The emotions surrounding socialization and chronic illness can be complicated. Feelings of loneliness, guilt, disconnection, the fear of abandonment, the fear of missing out and worries related to being labeled as irresponsible, disinterested, flaky, or unreliable are common problems for those with chronic illness. The physical and social limitations that result from illness often put chronic illness sufferers in a position where they are constantly saying no, cancelling plans or not even committing in the first place.
Because those of us with chronic illness are likely to (seemingly) regularly decline invitations to spend time with friends and family when we are ill, it can be challenging to maintain a healthy balance and routine when we are well. When we are feeling good, healthy or are in remission, it can feel difficult and even irresponsible not to push ourselves because of the “need” to catch up or make up for all the times we missed out or said no. These particular feelings of guilt, fear and over-compensation can lead to overcommitting, overexerting and potentially retriggering symptoms.
The act of preserving health, while it is present is just as important as taking care of yourself when you are not well and sometimes maintaining health means saying no BECAUSE you feel well. This shift in mindset is a key component in living a healthier life, both emotionally and physically. But slowing down and putting yourself first when you are feeling good might be one of the most difficult concepts to grapple with for someone living the chronic illness life BUT using appropriate coping skills (…keep reading) like leaning on the right support system, being kind, reassuring and soft with yourself, listening to your mind and body and being clear about priorities is an integral part of the process and is necessary for maintaining your efforts in the long run:
Say “No” and Say “Yes” Appropriately
Saying “no” and “yes” appropriately means making choices with healthy limitations. If you don’t feel up to something, are feeling overwhelmed, overcommitted or like you need a little TLC, say “no.” Similarly, if you feel up to something or are craving social connection, say “yes” (with limitations if necessary). Saying “yes” and saying “no” while maintaining health and social connection might mean setting limitations like showing up late, attending a only portion of an event or leaving early.
Show Up In Other Ways
Because social isolation (real or perceived) is a common problem for individuals with chronic illness, saying “no” can feel like self-sabotage. If a particular social event or obligation doesn’t feel right for you, find other ways to show up: Find ways to incorporate your friends and family into your self care practice and/or downtime, host friends at home, invite loved ones to join you for a more relaxing event/plan, send a thoughtful message or make a friendly phone call.
Be Honest and Clear
Being clear and open about your needs related to your chronic illness is an important part in maintaining your health. It’s safe to say that most people don’t/can’t fully understand the ins and outs of life with a chronic illness unless they too, live with chronic illness. In order to get what you need (and in order to minimize feelings of guilt related to the barriers of your illness), it’s essential to help the people in your life understand your needs both when you’re well and when you’re not. Saying things like “I need to focus on taking care of myself” or “I need to rest/slow down so that I can maintain my remission” are a great way to get those you love on board with your (re)mission.

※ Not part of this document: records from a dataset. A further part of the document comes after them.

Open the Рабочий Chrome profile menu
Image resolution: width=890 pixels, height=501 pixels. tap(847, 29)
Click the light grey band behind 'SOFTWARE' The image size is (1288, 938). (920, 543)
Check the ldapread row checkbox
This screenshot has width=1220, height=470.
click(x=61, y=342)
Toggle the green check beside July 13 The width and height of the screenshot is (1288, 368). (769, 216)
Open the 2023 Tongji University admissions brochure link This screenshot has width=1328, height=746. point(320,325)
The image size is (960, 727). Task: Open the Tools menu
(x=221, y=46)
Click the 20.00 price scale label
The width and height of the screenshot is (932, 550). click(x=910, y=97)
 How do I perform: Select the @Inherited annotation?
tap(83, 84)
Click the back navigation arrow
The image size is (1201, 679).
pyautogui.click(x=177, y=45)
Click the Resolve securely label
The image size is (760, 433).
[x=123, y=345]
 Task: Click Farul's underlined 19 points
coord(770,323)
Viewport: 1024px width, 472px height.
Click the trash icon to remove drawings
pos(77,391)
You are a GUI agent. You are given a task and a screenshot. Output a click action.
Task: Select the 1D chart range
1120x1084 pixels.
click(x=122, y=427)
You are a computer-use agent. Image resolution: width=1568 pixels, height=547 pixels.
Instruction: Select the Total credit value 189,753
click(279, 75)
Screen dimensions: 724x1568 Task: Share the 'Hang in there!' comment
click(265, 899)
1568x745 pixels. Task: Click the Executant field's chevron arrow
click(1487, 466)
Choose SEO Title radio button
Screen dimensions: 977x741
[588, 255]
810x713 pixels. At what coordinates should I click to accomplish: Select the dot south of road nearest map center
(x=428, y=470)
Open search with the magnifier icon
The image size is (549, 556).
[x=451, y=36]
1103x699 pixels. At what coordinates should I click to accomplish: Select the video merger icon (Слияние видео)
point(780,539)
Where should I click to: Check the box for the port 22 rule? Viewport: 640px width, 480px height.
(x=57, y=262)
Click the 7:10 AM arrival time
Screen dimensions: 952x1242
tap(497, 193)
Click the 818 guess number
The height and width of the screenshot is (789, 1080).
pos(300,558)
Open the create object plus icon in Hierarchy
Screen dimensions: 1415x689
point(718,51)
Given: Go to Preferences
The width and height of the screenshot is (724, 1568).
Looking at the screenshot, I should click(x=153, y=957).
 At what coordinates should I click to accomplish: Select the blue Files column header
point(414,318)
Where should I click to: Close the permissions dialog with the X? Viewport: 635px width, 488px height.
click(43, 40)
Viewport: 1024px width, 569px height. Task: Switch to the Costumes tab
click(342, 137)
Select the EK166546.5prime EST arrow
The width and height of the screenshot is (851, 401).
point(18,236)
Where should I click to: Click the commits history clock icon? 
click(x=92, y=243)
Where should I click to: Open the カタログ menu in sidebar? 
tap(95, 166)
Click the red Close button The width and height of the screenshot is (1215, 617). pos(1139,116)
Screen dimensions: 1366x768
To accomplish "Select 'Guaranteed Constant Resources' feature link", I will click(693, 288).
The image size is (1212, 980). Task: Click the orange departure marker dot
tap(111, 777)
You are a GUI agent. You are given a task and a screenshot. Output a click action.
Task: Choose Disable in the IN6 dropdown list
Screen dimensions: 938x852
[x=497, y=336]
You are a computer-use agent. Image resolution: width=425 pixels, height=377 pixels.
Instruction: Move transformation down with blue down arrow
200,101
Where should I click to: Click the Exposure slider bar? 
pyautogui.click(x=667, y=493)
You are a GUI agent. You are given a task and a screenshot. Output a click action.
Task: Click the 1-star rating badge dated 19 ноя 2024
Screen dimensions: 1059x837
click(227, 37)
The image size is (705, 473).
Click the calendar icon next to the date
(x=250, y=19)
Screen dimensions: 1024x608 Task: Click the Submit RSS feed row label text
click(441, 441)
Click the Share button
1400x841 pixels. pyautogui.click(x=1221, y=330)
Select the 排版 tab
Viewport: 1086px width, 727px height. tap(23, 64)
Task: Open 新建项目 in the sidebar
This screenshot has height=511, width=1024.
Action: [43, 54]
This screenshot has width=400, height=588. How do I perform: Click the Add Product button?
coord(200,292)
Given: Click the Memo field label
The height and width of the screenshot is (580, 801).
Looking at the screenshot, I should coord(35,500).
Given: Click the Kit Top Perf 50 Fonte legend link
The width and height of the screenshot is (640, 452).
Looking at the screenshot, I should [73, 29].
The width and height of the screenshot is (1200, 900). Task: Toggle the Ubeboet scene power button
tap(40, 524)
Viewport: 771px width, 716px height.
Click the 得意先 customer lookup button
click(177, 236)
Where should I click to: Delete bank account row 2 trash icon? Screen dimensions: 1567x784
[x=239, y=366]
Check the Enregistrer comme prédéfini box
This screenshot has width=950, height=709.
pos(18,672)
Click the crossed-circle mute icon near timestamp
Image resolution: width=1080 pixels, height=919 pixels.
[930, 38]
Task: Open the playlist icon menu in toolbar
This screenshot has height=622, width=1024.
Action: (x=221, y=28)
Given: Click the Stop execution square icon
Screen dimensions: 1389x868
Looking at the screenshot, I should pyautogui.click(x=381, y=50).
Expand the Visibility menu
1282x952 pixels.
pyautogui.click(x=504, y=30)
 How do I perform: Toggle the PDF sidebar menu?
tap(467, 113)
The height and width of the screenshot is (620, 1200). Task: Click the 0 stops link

Nourish The Right Friendships
The ability to maintain friendships when you have a chronic illness is often dependant upon the quality of your relationships and how you choose to nurture those relationships. Nourish friendships that are good for your health-Friends that are good for your health are those that are understanding, loyal, compassionate and consistent. While it’s up to you to be clear about your needs as they relate to your illness AND your wellness, those who are understanding and supportive as well as those who are able empathize with you and your condition are the ones to keep around.
Use Positive and Loving Self-Talk
The way you speak to yourself has a major impact on the way you feel about yourself, your needs and your actions. With or without chronic illness, you need your own support more than you need anyone else’s. When your limitations get in the way of living life the way you planned or hoped to and when you choose to slow down, skip out or say no to something as a means to protect yourself, your health and your wellbeing, make sure to be reassuring, kind and understanding to yourself. Using positive and loving self-talk like: “I need some down time so that I can maintain my remission,” “I am doing what is right for my mind and body,” “I feel good about taking care of myself,” or “ by saying no, I’m being proactive about keeping myself well” can make all the difference.